Snacking often gets a bad rap but it is one of the most important meals of the day. Most people have at least one snack if not more per day.
The key to maintaining an optimal weight and health lies in what you snack on. Most people are least mindful of their snack habits when hungry.
Common wisdom says that dinner must always be light. The only way to ensure that is to have a wholesome snack between lunch time and dinner time.
Snack time is a crucial step most people miss out on and hence, fall off any sustainable fitness plan.
But first, why is snack time so important?
The Science of Snacking
Our body produces cortisol, the primary stress hormone responsible for several functions in our body including metabolism, immunity and balance.
Our cortisol levels rise in the morning so we can start the day with renewed energy and drop in the evening so we can sleep well at night.
When we don’t eat a wholesome meal during snack time and kill our cravings with coffee or tea, our body gets into a “flight or fight” mode and produces more cortisol instead of reducing it in the evening. It leads to overeating during dinner time, poor sleep, slow digestion, thyroid problems, and insulin sensitivity that can lead to diabetes and other chronic conditions.
Our stomach starts growling around 2 hours after our last meal. So, the ideal time to snack is around mid-morning and in the evening.
The Art of Snacking
There is nothing wrong with snacking as long as you get it right.
A lot depends on the reasons you snack, what you snack on, how often you snack, and how you fit in snacking in your overall fitness plan.
If your reasons for snacking are boredom, distraction, a craving for taste, and so your choices are cookies, cake, candy, fast food, sugary drinks, or coffee, you will eventually gain weight in the long run that can potentially lead to health problems.
But if your reasons for snacking are to maintain your energy and cortisol levels, and your choices are on the lines of fruit, nuts, seeds, popcorn or milk, then you will maintain a sustainable fitness routine.
The right kind of snacks provide you with extra nutrients and energy for several hours, helping curb appetite and overeating in your next meal.
Various snacking recommendations from public health organizations advise limiting snacks that offer little nutrition and high in sugar, sodium and saturated fat.
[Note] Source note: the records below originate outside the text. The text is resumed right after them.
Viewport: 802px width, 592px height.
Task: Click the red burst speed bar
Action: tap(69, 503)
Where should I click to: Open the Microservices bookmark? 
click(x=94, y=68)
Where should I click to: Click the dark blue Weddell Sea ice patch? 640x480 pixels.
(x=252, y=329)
The key to artful snacking is to choose healthy food options that satisfy your hunger and keep your calorie count low.
So, you can see there is a science and art of snacking. And there are serious health implications if you are not snacking correctly.
The Bad Effects of Snacking
Too much snacking can interfere with the intake of your regular meals. It might make you skip a main meal and lose out on important nutrients.
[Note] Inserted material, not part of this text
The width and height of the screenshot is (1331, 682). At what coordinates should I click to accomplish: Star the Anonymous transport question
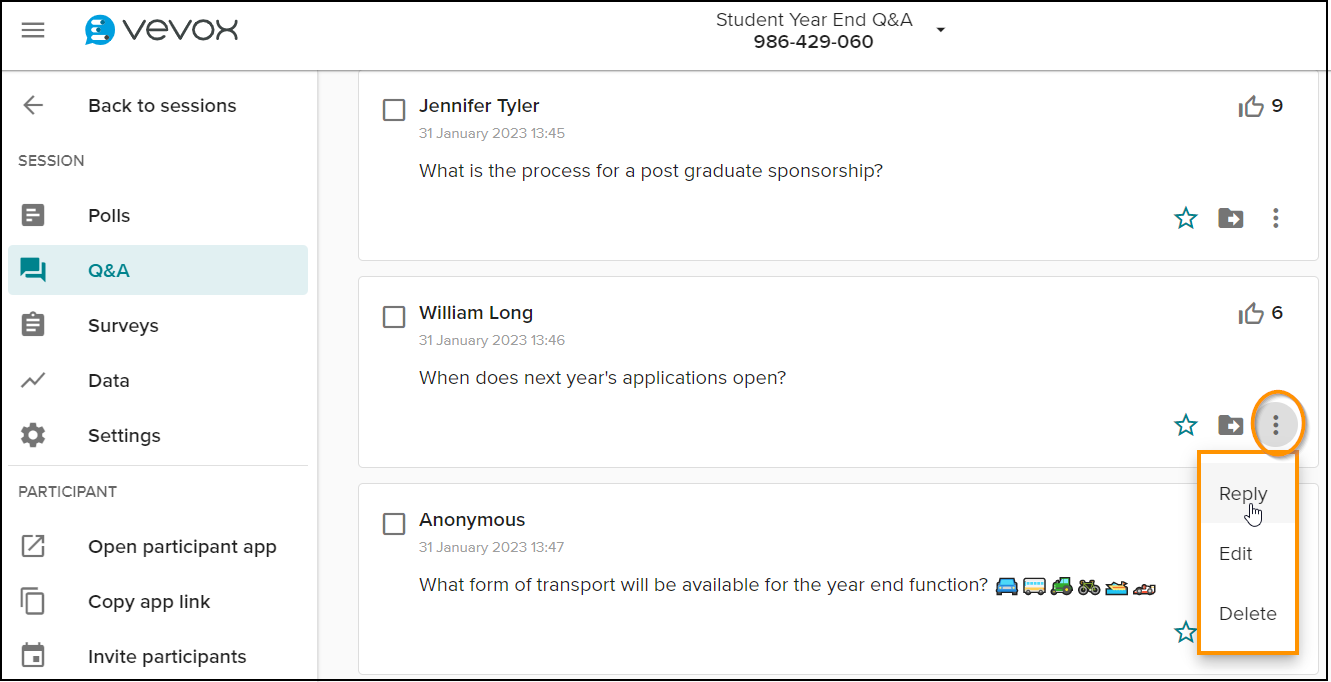(x=1186, y=632)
The wrong kind of snacks such as highly processed foods that are high in sugar, salt and fats but low in nutrients can alter your taste if consumed regularly. It may make you crave unhealthy foods and make bad food choices leading to weight gain and even chronic conditions.
Snacking not caused by hunger leads to a higher calorie intake. Emotional eating or eating under boredom and stress, can make you have higher calorie snacks that have lots of sugar and fat.
According to the 2020 Food & Health Survey from the International Food Information Council, people under the age of 35 and parents with children under 18 years snack more than usual. They also reported that American children have been prone to bad snacking habits with foods high in calories but low in nutrients.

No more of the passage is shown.